# [Task prompt]
If a line in the records below holds the word "will", copy it.

# [Dataset entries]
-*-

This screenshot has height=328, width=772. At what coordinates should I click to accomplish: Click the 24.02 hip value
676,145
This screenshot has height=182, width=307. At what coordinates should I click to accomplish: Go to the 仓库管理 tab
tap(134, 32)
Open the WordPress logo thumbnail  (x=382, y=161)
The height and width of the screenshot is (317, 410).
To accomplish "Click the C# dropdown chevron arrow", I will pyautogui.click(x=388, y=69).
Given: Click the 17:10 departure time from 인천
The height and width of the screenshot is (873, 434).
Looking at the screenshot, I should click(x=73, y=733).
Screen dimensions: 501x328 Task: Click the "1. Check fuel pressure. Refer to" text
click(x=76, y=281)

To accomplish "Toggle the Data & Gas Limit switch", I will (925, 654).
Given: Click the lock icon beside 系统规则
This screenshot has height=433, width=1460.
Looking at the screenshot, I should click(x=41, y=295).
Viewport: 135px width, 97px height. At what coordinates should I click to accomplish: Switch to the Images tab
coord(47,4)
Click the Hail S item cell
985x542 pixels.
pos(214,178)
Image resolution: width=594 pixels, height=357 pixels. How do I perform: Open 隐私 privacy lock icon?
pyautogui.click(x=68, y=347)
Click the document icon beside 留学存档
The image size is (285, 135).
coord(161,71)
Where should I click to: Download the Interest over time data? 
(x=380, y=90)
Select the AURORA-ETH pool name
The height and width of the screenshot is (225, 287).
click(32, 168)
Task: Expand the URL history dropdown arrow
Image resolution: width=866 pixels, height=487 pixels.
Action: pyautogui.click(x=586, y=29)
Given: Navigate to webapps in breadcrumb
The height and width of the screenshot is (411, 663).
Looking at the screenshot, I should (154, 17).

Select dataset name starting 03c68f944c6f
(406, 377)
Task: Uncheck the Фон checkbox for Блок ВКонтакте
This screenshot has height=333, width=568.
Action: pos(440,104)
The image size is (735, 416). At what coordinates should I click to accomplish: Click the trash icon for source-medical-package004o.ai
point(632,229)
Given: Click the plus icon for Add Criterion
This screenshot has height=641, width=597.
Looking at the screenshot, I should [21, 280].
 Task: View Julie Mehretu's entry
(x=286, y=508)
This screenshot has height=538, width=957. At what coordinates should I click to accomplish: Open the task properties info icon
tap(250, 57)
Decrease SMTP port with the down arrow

-*-

# [The completed task]
To accomplish "Click the C# dropdown chevron arrow", I will pyautogui.click(x=388, y=69).
To accomplish "Toggle the Data & Gas Limit switch", I will (925, 654).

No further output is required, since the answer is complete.